Claire Kelly (March 15, 1934 – July 1, 1998) was an American actress and model.

Early life
Born Claire Ann Green, the daughter of a wealthy California rancher, she was trained at the Neighborhood Playhouse in New York.

Kelly started out as a model in Miami, and appeared several times on the cover of McCall's, continuing her modelling career throughout the 1950s. She made the cover of Picture Week in 1956, and was a 1958 Deb Star.

Career
Kelly went on to roles in films such as The Badlanders (1958), Party Girl (1958), Ask Any Girl (1959), and A Guide for the Married Man (1967).

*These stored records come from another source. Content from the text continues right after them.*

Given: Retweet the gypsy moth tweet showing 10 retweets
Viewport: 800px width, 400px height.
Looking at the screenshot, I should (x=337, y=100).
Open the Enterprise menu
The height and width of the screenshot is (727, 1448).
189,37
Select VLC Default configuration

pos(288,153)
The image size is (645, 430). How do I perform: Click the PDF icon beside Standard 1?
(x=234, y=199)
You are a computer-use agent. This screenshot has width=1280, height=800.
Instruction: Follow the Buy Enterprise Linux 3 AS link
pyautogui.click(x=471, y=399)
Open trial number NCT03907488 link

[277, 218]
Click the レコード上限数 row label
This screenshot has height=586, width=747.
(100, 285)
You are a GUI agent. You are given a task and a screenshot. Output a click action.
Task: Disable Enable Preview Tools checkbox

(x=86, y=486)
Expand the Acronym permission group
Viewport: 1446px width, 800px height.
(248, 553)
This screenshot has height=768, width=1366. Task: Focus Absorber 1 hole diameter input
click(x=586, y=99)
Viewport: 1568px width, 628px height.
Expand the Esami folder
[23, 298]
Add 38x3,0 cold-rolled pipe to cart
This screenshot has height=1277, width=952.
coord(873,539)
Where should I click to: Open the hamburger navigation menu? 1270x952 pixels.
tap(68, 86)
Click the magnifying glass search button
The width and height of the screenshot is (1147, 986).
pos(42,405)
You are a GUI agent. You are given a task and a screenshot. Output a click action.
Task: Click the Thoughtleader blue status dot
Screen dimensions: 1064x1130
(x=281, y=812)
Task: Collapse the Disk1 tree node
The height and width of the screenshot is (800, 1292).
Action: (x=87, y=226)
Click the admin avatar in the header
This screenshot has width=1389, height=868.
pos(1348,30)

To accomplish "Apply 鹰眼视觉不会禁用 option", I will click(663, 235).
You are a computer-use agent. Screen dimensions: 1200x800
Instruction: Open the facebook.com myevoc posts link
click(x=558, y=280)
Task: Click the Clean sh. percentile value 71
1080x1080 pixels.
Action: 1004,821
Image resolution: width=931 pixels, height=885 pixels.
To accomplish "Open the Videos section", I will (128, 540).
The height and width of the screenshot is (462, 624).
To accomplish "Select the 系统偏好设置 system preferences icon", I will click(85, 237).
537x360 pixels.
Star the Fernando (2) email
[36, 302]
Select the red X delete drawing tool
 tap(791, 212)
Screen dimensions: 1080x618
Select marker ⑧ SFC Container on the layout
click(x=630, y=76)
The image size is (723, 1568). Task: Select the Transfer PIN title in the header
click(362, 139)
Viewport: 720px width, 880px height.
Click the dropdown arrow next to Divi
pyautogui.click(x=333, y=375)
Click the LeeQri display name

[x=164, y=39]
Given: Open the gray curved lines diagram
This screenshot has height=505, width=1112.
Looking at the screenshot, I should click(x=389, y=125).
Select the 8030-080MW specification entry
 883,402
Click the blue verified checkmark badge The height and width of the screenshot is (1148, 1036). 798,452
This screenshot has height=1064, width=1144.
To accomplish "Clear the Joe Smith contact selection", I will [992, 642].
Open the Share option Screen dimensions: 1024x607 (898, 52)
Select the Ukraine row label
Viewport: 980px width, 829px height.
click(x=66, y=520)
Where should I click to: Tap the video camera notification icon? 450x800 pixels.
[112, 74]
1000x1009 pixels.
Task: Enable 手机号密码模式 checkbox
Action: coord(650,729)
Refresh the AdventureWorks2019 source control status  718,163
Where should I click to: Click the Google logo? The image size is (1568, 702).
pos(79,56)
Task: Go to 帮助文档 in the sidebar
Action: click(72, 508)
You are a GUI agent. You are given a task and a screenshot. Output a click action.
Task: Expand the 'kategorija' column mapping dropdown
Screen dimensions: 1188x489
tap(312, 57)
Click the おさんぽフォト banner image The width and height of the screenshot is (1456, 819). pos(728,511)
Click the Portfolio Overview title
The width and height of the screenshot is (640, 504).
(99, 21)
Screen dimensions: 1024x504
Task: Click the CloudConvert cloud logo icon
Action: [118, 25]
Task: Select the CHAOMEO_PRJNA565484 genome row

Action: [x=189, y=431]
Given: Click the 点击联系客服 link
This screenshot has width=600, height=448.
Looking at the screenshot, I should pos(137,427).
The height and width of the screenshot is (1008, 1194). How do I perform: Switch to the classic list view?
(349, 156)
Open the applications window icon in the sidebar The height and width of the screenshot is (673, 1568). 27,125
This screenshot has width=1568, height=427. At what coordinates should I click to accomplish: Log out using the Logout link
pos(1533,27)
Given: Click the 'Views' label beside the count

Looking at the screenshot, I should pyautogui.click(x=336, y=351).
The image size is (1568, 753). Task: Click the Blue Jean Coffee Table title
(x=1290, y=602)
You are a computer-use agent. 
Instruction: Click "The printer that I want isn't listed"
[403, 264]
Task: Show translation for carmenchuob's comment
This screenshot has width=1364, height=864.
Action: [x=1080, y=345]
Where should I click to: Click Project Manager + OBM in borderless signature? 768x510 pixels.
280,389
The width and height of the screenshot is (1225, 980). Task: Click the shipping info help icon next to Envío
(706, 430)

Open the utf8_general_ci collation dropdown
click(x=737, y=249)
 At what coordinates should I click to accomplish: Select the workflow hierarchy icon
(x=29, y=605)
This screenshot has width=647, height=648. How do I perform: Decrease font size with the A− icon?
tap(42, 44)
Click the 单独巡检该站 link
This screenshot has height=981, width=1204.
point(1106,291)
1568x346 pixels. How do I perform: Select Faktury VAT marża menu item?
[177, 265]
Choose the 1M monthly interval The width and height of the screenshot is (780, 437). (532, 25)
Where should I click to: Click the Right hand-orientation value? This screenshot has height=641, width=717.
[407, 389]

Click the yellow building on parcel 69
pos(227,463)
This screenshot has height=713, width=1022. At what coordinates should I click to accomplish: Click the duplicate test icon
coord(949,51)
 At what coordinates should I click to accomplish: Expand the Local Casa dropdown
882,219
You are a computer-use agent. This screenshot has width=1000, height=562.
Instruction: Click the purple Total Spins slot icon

In The Badlanders, a Western remake of the film noir The Asphalt Jungle, she played "the Angela role immortalized by Marilyn Monroe"  in the original film. In 1959, she was publicized as "the screen's most exciting discovery since Rita Hayworth". In 1964-65, she appeared in several episodes of the television series Burke's Law.

Personal life
From 1951 to 1955, Kelly was married to singer-comedian George DeWitt. She was credited as Claire DeWitt in Son of Sinbad. They had a son, Nicholas.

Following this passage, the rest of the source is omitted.